In this this tutorial, we revisit Ray Actors, diving deeper its use for scaling patterns, and learn more about:
 * Common Ray Actors patterns used in Ray native libraries for writing distributed Actors
   * Tree of Actors 
   * Same Data Different Functions (SDDF)
 * How to use Actors and ActorPool for Batch Inference

Let's implement a simple example to illustrate this pattern.

Some preliminary imports

In [None]:
import logging
import time
import ray
import random
from random import randint
import numpy as np
import pandas as pd
import pyarrow.parquet as pq
from pprint import pprint

import ray
from ray.util.actor_pool import ActorPool

First, let's start Ray…

In [None]:
if ray.is_initialized:
    ray.shutdown()
ray.init(logging_level=logging.ERROR)

## Example 1: Supervisor and worker actor pattern

**Problem**: We want to train multiple small models, say of type linear regression, each with their respective machine learning algorithm, on the same dataset, to create a set of baseline models for comparison.
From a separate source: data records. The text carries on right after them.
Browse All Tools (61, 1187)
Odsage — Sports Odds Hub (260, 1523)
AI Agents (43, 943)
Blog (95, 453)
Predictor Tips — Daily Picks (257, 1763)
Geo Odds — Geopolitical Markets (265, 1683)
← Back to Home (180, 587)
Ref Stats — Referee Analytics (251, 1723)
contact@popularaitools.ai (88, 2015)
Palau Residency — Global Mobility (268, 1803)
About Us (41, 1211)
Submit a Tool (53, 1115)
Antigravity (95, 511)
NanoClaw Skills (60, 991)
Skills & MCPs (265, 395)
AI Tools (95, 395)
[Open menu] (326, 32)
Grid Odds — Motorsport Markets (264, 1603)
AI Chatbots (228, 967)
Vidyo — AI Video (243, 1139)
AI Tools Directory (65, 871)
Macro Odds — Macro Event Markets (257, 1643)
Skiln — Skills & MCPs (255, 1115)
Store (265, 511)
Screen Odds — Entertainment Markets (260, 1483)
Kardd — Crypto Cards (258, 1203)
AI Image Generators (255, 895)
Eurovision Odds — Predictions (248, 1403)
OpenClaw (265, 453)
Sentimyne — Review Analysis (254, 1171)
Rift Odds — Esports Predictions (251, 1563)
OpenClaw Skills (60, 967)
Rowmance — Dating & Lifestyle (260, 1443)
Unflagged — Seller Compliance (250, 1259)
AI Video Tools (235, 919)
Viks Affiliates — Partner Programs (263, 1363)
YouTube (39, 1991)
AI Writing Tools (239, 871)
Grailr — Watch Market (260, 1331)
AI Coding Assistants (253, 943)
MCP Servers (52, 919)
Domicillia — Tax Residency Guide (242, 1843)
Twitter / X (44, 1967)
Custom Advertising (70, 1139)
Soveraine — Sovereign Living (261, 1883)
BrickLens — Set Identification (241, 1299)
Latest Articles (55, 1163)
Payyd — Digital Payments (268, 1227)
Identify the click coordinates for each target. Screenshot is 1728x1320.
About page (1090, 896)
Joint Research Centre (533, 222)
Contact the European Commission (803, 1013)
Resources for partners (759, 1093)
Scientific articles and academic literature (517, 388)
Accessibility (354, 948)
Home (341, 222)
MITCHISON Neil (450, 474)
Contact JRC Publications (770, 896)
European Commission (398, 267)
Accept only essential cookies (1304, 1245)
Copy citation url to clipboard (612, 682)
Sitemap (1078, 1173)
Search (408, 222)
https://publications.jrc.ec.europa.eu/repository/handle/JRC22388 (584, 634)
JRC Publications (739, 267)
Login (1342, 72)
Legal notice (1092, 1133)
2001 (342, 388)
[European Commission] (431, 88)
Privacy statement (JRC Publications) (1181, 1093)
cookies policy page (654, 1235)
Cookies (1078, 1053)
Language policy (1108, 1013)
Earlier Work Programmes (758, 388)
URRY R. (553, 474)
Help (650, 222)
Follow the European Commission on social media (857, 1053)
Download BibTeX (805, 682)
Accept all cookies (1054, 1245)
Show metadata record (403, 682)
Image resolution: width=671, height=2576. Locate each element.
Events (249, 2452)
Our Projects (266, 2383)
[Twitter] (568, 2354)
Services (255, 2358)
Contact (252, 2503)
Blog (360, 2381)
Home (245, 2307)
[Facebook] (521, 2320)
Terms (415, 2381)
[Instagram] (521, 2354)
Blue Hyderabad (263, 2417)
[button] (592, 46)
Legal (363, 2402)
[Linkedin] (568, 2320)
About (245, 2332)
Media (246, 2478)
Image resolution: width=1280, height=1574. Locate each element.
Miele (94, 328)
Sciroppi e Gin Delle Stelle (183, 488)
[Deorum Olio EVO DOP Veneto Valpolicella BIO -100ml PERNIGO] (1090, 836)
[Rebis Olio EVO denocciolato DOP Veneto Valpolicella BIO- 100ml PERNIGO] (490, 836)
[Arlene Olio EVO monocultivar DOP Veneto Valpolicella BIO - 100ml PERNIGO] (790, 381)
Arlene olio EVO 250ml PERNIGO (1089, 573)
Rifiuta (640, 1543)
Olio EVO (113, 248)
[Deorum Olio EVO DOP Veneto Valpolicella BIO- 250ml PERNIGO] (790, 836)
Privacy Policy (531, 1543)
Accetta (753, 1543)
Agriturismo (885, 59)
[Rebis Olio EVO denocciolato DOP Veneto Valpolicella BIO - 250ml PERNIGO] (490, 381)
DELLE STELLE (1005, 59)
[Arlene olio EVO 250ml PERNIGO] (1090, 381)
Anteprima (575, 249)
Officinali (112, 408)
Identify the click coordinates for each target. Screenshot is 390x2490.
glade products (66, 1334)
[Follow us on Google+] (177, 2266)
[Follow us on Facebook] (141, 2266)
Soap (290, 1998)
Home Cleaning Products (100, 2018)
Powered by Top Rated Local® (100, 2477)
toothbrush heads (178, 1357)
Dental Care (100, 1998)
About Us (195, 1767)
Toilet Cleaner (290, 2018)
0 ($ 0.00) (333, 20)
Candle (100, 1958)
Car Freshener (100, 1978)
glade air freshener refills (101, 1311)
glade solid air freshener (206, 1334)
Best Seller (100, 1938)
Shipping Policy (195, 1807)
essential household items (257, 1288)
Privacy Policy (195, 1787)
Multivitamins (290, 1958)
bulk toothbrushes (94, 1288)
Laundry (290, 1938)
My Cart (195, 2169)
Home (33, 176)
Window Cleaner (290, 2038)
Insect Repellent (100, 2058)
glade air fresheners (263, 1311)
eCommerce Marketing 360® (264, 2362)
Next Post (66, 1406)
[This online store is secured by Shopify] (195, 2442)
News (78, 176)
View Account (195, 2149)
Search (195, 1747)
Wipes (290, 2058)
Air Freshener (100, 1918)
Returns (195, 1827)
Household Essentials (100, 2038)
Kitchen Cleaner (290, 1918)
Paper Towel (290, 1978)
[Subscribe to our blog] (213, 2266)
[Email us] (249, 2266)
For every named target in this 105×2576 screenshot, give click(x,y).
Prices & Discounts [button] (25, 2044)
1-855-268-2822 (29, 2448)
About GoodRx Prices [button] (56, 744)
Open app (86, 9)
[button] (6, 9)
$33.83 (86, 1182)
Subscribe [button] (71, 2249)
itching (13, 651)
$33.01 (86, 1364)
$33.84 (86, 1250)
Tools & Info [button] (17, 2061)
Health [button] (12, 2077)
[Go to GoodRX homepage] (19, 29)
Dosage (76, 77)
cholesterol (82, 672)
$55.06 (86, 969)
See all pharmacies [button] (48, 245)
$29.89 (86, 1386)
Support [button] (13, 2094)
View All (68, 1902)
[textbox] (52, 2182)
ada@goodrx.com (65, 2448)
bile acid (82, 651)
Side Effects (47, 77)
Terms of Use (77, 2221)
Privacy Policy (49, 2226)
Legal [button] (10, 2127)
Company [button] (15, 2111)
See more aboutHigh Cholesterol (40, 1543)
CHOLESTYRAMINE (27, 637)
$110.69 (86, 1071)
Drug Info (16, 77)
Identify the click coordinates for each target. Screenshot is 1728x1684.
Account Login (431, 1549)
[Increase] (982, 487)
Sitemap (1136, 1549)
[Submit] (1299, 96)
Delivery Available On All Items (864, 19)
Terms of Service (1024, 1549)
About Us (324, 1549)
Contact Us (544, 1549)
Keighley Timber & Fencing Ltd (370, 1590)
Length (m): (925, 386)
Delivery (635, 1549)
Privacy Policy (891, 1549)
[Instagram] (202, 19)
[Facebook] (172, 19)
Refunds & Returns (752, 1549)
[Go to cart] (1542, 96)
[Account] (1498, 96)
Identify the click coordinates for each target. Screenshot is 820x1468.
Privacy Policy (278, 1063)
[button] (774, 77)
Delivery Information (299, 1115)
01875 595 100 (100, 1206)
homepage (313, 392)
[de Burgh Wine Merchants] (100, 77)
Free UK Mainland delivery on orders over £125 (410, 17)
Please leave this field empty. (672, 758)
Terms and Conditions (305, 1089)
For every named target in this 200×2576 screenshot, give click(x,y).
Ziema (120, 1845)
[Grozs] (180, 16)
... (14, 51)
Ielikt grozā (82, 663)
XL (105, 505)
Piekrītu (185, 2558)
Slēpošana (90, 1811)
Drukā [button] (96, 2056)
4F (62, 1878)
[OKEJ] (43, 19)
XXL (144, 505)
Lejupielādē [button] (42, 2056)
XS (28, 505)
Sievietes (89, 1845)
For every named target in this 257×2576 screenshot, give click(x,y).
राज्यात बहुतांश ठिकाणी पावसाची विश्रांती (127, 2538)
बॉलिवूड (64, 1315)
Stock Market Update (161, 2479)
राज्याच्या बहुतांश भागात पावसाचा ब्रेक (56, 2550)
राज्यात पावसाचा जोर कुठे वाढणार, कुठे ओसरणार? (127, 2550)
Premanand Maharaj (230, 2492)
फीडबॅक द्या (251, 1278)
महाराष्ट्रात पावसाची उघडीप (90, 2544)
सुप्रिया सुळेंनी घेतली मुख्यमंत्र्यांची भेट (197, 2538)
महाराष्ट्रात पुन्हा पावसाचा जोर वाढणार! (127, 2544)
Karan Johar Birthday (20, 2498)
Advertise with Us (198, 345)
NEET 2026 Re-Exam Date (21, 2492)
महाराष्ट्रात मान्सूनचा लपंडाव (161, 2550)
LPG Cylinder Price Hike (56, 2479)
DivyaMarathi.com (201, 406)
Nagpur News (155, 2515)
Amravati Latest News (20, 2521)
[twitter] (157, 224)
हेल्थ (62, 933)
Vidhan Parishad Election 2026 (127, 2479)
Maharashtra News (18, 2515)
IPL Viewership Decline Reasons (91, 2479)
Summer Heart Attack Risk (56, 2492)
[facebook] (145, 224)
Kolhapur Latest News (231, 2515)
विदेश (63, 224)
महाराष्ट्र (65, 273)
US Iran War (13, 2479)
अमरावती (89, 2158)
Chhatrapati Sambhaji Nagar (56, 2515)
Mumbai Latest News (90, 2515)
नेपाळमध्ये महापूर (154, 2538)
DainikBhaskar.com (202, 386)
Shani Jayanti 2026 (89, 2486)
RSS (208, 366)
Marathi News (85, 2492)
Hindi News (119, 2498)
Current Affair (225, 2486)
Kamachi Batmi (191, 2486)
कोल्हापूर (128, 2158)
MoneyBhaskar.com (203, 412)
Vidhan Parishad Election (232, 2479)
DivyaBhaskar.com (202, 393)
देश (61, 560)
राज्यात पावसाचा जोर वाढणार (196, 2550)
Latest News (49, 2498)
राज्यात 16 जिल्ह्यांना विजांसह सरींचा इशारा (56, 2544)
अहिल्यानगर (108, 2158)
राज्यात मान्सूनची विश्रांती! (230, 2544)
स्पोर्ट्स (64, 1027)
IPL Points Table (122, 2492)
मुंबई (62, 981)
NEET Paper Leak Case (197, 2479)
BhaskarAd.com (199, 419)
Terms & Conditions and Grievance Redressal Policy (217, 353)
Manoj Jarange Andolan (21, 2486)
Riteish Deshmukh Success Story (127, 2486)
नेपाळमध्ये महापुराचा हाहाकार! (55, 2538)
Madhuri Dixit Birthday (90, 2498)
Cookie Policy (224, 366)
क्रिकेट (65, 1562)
In our case, we use the scikit-learn [California house price](https://scikit-learn.org/stable/modules/generated/sklearn.datasets.fetch_california_housing.html) dataset and use models of type linear regression. We'll train different linear regression models: Decision tree, random forest, and xgboost regressor.  Each model is trained and evaluated based on [mean square error](https://en.wikipedia.org/wiki/Mean_squared_error)(MSE).

To see this pattern used in production at scale, read [Training One Million Machine Learning Models in Record Time with Ray](https://www.anyscale.com/blog/training-one-million-machine-learning-models-in-record-time-with-ray).
Another blog that employs this pattern is training many models per a particular feature, such as a zip code or a product SKU. [Many Models Batch Training at Scale with Ray Core](https://www.anyscale.com/blog/many-models-batch-training-at-scale-with-ray-core)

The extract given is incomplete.